Glancing at the ticking time, he sunk into his worries. As QiE-Novel had proved by now, they couldn’t care less about quality, or imagination, or how well crafted a story was. It all came down to the same old nucleus of the modern world — money.

Unfortunately for Murphy, he was in no position to deny its influence by now. His savings all but dry, he had no choice but to enter the Faustian bargain with a humble bow.

Opening up the contract, he briefly surveyed the main points around revenue splits and was satisfied. There were a few clauses on exclusivity and new works retention, but he paid them no heed. He wasn’t exactly in the best place of mind to decypher legal jargon.
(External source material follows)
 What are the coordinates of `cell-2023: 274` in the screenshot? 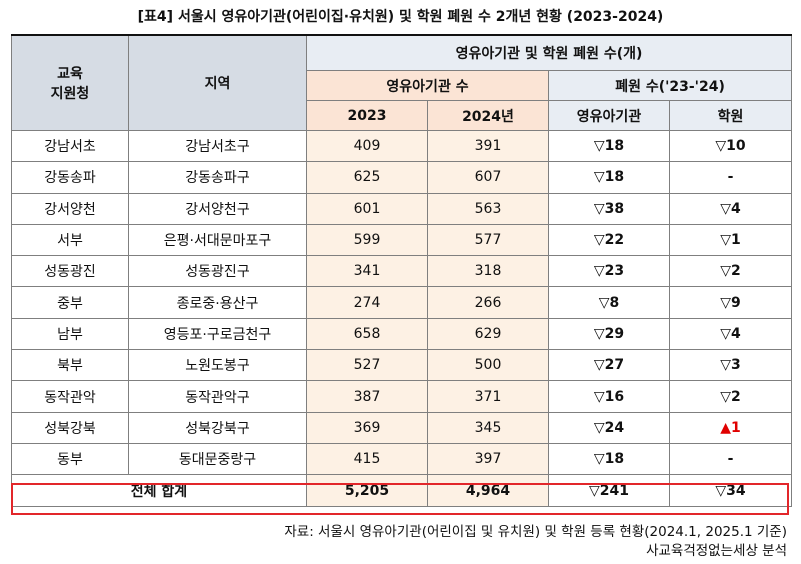 It's located at (367, 302).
As long as he got paid, it would be sufficient. Irrespective of the price he had to pay, it would be worth it if he got more views. 
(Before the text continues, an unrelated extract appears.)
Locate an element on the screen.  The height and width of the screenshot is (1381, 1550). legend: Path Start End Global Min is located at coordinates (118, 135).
With that trained mindset in effect, he filed his bank details and readily signed his name on it. 

Then… he sunk back into silence. 

There was no confetti flying out of his monitor. No special effects or congratulations. Only a brief lapse in awareness, a commemoration of his mistake.

The chains of hope slowly but surely unfolded, winding around him like coiling serpents. Each clause of the contract venomous, but subtle and smooth to the touch — warm.

He readily welcomed the shackles as they clasped around his wrist, set to guide his pen for years to come. With the future at stake, he forsook the present. 

What he failed to consider was that the shackles would remain in perpetuity. 

An unspoken wedding vow.

Till death do them apart… and, it did.